Extracted entries:

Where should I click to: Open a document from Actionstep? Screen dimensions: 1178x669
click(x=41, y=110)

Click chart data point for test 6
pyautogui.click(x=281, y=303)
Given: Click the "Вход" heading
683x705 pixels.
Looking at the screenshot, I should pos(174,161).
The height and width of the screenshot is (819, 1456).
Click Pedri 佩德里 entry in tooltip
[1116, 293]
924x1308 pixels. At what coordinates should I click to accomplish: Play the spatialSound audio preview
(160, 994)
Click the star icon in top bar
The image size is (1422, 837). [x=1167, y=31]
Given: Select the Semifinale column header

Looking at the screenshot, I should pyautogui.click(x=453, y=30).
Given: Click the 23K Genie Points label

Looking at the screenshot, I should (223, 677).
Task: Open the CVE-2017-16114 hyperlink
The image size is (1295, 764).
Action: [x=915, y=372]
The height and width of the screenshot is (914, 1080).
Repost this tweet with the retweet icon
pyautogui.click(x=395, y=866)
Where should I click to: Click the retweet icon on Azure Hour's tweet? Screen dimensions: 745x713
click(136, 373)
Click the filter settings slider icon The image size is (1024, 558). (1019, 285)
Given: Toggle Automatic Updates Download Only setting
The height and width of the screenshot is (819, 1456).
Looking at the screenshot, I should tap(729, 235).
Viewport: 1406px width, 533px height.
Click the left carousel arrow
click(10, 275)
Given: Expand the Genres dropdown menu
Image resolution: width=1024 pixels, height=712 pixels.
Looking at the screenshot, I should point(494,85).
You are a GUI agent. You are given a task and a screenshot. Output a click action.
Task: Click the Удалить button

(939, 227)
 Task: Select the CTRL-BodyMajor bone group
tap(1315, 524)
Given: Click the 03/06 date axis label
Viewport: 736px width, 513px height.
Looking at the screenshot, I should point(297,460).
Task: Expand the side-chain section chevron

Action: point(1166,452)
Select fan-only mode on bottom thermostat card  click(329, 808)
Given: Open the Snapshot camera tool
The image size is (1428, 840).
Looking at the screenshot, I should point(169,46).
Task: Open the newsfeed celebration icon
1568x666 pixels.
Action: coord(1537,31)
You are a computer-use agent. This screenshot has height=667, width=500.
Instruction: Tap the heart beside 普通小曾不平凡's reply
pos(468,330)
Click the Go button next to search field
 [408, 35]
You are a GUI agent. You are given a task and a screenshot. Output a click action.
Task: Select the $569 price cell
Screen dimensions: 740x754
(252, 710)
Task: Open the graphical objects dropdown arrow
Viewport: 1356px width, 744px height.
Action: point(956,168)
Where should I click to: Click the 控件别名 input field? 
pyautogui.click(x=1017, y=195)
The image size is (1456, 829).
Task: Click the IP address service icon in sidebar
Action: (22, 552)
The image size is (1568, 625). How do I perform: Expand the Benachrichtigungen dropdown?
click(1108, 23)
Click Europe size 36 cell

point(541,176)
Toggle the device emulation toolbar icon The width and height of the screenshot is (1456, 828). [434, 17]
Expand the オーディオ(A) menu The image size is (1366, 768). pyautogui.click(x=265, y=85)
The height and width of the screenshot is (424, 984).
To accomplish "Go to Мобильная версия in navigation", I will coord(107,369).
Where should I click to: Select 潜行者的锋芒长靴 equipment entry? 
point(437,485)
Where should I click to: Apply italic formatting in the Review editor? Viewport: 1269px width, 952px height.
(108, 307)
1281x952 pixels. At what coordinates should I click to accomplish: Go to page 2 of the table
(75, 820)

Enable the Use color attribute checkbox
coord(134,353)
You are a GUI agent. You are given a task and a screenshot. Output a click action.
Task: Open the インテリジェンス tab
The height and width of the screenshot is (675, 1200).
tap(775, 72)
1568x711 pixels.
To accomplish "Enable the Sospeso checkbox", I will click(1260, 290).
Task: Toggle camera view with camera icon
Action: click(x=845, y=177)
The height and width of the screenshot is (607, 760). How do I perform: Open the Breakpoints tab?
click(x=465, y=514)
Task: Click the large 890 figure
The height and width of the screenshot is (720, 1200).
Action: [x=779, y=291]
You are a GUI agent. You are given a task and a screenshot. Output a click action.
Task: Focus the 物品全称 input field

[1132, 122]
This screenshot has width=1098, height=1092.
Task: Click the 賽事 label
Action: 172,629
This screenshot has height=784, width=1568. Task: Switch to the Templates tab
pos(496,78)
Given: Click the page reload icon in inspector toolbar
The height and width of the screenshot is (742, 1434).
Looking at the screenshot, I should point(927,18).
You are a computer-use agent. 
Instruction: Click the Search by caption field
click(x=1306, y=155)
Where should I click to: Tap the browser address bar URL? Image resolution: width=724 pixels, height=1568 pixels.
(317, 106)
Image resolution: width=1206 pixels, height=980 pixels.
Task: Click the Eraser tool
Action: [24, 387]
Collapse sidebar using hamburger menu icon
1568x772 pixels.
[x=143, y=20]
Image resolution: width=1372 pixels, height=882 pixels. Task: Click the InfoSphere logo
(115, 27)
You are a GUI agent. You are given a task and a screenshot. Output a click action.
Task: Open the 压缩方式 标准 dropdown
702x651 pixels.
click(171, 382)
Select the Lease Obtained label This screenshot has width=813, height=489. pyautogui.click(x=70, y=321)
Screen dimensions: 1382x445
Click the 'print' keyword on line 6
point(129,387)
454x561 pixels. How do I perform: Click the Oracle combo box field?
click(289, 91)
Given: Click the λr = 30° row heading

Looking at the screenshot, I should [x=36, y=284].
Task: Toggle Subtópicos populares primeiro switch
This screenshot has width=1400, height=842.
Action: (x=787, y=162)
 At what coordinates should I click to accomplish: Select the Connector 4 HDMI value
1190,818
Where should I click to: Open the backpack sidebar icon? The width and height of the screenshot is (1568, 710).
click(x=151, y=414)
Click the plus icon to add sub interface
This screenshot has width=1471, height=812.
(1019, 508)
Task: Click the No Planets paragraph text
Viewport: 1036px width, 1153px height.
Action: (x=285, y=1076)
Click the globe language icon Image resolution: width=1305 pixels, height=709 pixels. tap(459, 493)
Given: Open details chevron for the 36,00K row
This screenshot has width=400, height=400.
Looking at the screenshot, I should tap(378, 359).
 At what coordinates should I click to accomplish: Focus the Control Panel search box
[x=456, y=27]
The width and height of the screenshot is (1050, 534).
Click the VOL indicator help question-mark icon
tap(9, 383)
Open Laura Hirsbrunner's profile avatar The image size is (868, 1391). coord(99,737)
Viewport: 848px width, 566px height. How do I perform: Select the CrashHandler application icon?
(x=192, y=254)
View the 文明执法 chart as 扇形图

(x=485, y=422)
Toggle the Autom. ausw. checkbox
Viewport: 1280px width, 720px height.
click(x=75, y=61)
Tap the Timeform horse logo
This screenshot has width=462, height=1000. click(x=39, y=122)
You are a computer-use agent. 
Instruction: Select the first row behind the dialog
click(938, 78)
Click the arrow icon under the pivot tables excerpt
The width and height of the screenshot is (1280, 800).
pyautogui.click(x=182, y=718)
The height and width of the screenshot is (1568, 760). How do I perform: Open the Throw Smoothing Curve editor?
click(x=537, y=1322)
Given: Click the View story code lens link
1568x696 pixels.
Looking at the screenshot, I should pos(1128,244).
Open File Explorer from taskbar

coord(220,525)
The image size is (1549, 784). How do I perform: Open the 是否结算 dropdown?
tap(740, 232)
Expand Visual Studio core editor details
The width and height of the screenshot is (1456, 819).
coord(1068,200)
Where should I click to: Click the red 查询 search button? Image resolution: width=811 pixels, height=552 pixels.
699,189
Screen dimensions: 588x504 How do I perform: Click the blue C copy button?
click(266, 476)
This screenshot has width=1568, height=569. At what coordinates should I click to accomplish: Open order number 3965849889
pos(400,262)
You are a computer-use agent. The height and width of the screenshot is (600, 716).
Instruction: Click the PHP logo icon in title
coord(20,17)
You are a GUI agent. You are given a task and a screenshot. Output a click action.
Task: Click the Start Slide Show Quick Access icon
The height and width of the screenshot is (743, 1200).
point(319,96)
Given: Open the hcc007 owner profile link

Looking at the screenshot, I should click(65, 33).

Exercise requirements: Please print the rows starting at the line containing "Enable the Use color attribute checkbox" and ending at the line containing "Action: click(x=845, y=177)", keeping every line unchanged.

Final result:
Enable the Use color attribute checkbox
coord(134,353)
You are a GUI agent. You are given a task and a screenshot. Output a click action.
Task: Open the インテリジェンス tab
The height and width of the screenshot is (675, 1200).
tap(775, 72)
1568x711 pixels.
To accomplish "Enable the Sospeso checkbox", I will click(1260, 290).
Task: Toggle camera view with camera icon
Action: click(x=845, y=177)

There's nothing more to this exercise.